In its decision, the NLRB recognized the potential conflict between its holding and the Supreme Court's recent decision in AT&T Mobility LLC v. Concepcion, 131 S. Ct. 1740 (2011), in which the Court held that the Federal Arbitration Act (FAA) preempted state laws that purport to prohibit class action arbitration waivers. The NLRB attempted to distinguish Concepcion on the grounds that it involved application of the Supremacy Clause, and did not require resolution of any conflict between two federal statutes. The NLRB also downplayed the significant concerns raised by the Supreme Court in Concepcion about the impact of requiring class arbitrations on the informality and efficiency of arbitration proceedings. According to the NLRB, these concerns were less applicable in the employment context than in the consumer context, since the number of class members in any employment-related class action arbitration should not be as large (notwithstanding the nationwide description of the class for whom relief was sought in this case).

The NLRB took some pains to cast its decision in this case as a narrow one.
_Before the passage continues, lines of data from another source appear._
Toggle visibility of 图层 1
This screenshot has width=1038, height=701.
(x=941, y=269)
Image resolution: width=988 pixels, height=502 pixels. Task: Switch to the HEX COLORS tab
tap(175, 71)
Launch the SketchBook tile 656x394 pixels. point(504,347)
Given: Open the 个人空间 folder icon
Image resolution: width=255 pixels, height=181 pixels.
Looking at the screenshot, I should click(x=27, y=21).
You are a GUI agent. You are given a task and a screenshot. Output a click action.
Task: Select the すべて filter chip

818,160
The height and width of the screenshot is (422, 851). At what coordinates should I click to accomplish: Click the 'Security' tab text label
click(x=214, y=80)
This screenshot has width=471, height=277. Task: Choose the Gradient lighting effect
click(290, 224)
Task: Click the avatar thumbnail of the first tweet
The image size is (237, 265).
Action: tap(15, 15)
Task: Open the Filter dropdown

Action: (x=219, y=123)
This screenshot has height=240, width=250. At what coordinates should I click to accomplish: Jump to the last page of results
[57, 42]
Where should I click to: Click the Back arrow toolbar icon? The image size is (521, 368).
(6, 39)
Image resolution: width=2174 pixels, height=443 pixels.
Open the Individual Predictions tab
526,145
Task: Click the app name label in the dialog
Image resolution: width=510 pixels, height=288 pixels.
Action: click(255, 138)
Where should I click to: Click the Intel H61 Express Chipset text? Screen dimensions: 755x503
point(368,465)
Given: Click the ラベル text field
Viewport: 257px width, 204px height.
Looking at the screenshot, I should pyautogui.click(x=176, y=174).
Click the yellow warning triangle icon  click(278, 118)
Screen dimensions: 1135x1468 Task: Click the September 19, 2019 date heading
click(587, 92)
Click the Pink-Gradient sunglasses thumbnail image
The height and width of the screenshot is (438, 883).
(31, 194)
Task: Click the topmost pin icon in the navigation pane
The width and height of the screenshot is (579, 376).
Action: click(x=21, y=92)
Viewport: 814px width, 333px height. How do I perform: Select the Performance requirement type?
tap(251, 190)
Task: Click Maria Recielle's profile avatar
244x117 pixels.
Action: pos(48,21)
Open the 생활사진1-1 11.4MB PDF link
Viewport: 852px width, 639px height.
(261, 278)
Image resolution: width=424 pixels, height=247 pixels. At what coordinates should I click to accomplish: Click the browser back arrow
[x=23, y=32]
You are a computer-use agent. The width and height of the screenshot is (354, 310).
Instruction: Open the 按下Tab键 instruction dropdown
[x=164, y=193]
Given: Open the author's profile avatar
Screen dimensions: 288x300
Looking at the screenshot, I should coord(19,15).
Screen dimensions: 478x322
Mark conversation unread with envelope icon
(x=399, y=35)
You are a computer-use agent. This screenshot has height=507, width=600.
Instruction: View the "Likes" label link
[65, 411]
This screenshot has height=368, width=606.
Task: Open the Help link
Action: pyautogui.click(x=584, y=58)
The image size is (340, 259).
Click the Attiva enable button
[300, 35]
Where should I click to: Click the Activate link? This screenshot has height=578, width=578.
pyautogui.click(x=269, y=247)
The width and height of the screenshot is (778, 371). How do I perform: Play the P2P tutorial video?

However, the Board's holding makes clear that it applies to any worker who meets the definition of "employee" under the NLRA. Thus, even though specific individuals (e.g., statutory supervisors) are excluded from the coverage of the Act, and thus, would not be affected by this decision, the Board's decision applies to all private sector employers potentially subject to NLRB jurisdiction, not just unionized workplaces.

The NLRB also made clear that its decision did not invalidate an arbitration agreement requiring arbitration of individual employment-related claims. In addition, the NLRB suggested that an arbitration agreement which allows an employee to opt out and to pursue class or collective claims in a judicial forum would not violate the NLRA. Finally, the NLRB left open "the more difficult" question of "whether an employer can require employees, as a condition of employment, to waive their right to pursue class or collective action in court so long as the employees retain the right to pursue class claims in arbitration."

Notwithstanding the NLRB's efforts to minimize the impact of its decision, this case represents a continuation of the Board's recent efforts (especially evident in its evolving position in social media cases) to expansively define "protected concerted activity" and to hold unlawful any employer policy which might impinge on that activity as it has been defined. In this case, the NLRB's efforts are almost certain to be challenged, and may not withstand judicial scrutiny. One potential problem with the Board's decision is that it was issued by a two-member panel (since Member Hayes did not participate), and so may be subject to challenge under the Supreme Court's decision in New Process Steel v. NLRB, 130 S.Ct. 2635 (2010). Moreover, despite the NLRB's attempts to distinguish Concepcion, its decision directly contradicts the policy rationale supporting the Supreme Court's holding in that case. Unless and until the NLRB's decision is overturned, however, all employers (not just unionized employers) should review their policies and agreements governing arbitration of employment-related claims, and determine whether changes are necessary.